Votre témoignage me donne la nausée et me met en colère, comme toutes les  fois où j'en lis de semblables.  J'ai vécu situation moins grave que la vôtre et ça m'a suffi pour compatir à votre souffrance.

Mais hélas, je suis obligé de vous détromper: la rédaction de vos directives anticipées ne vous permettront de faire respecter vos volontés que si le médecin "en charge" de votre personne les juge conformes à vos intérêts tels qu'il les apprécie. Autrement dit, même s'il est obligé de prendre connaissance de vos souhaits, il n'est pas obligé de les satisfaire.
Pour vous en convaincre, je vous invite à relire la loi, dans le détail et avec attention, et consulter les explications qui ont été données par son rédacteur, Jean LEONETTI, dans le rapport n°1287 qu'il a déposé à l'Assemblée nationale en 2008 en conclusion de la mission parlementaire d'évaluation de..... sa propre loi. Ce rapport est consultable dans son intégralité ici:
  http://www.assemblee-nationale.fr/13/pdf/rap-info/i1287-t1.pdf
mais j'en copie ci-dessous les passages les plus explicites sur les directives anticipées:

Introduite par l’article 7 de la loi du 22 avril 2005 et précisée par le décret n° 2006-119 du 6 février 2006, cette procédure est non seulement demeurée méconnue mais elle s’avère également mal comprise de ceux qui y recourent. La rédaction de la directive anticipée garantit au patient, dans le cas où il serait hors d’état d’exprimer sa volonté, que ses souhaits relatifs à sa fin de vie seront pris en compte par le médecin qui l’a en charge. Celui-ci a donc pour obligation de s’enquérir de l’existence de ces directives, d’en vérifier la validité, d’en prendre connaissance et d’inclure les souhaits qui y sont formulés parmi les éléments sur lesquels va s’appuyer sa décision médicale. Le contenu de la directive anticipée n’est cependant pas opposable au médecin : il s’agit de « souhaits », selon le terme utilisé dans l’article L. 1111-11 du code de la santé publique, et non de prescriptions. Le thérapeute n’est pas tenu de respecter cette expression indirecte de la volonté – à la différence de la situation où le patient est conscient (1) – s’il estime que cela ne serait pas de l’intérêt du malade tel qu’il l’apprécie au vu de son état.
.....................................................................................................................
Le médecin pourra notamment entretenir des doutes sur la constance de la volonté du patient, question qui a été souvent soulevée au cours des auditions(3).

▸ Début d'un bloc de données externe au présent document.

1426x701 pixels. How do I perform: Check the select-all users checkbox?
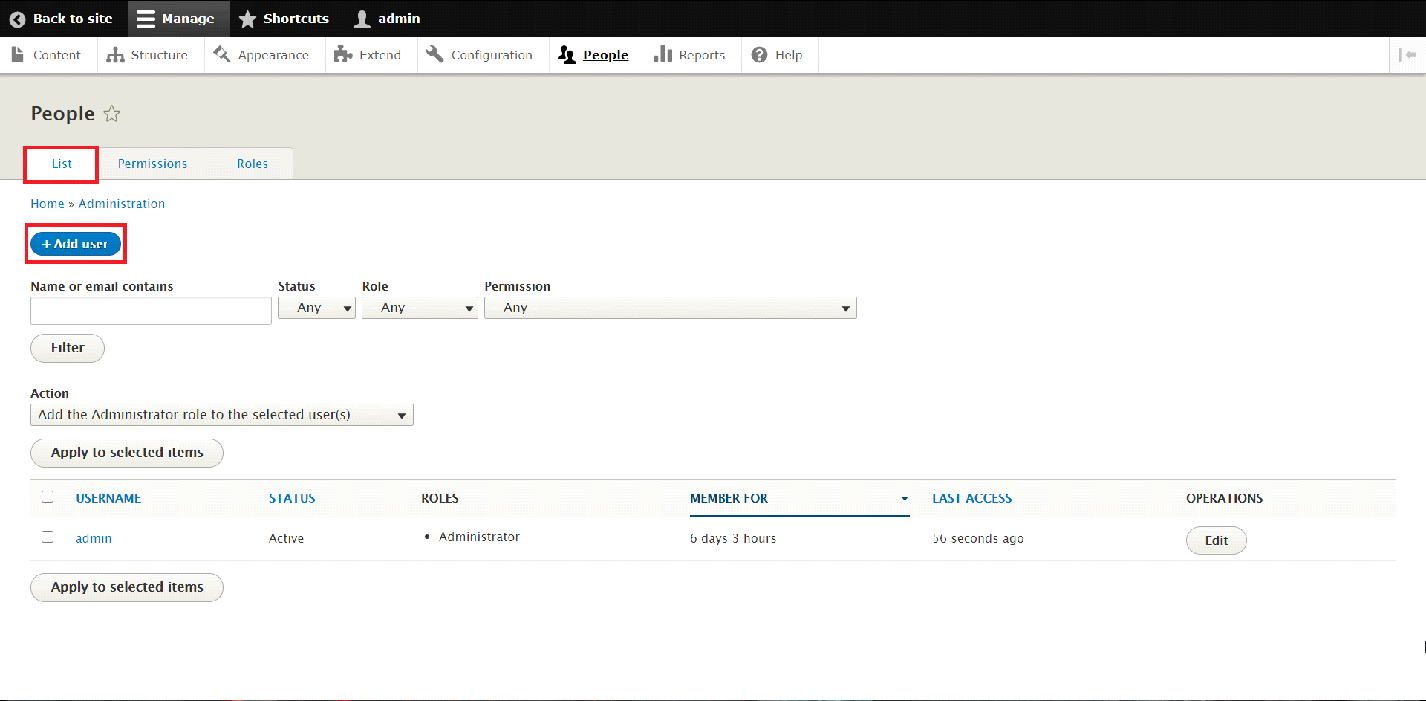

C'est clair: le médecin décide souverainement et le contenu des directives anticipées n'est qu'un des éléments servant de base à sa décision.
Tout en rendant un hommage appuyé aux médecins respectueux des volontés de leurs patients, que nous rencontrons tous les jours, nous devons aussi constater l'existence de médecins paternalistes, imbus de leur "science" et du pouvoir que nous leur avons laissé prendre - bien à tort ! - par pusillanimité. A quoi s'ajoute parfois pour aggraver la situation un certain corporatisme sectoriel. Contre ceux-là, les directives anticipées n'ont aucun pouvoir: ils exercent la toute puissance que la loi leur confère.
Je n'ai personnellement pas trouvé d'autre moyen de protection que le recours au mandat de protection future (voir le description de ce dispositif sur ce mêm

Réaction n°1 

par CHEVALLIER le 11/08/2010 @ 10:39

Madame,

Je viens de lire votre témoignage .

Je suis infirmière ,j'adore mon travail et j'ai toujours travaillé pour le bien-être des patiens qui me le rendaient bien .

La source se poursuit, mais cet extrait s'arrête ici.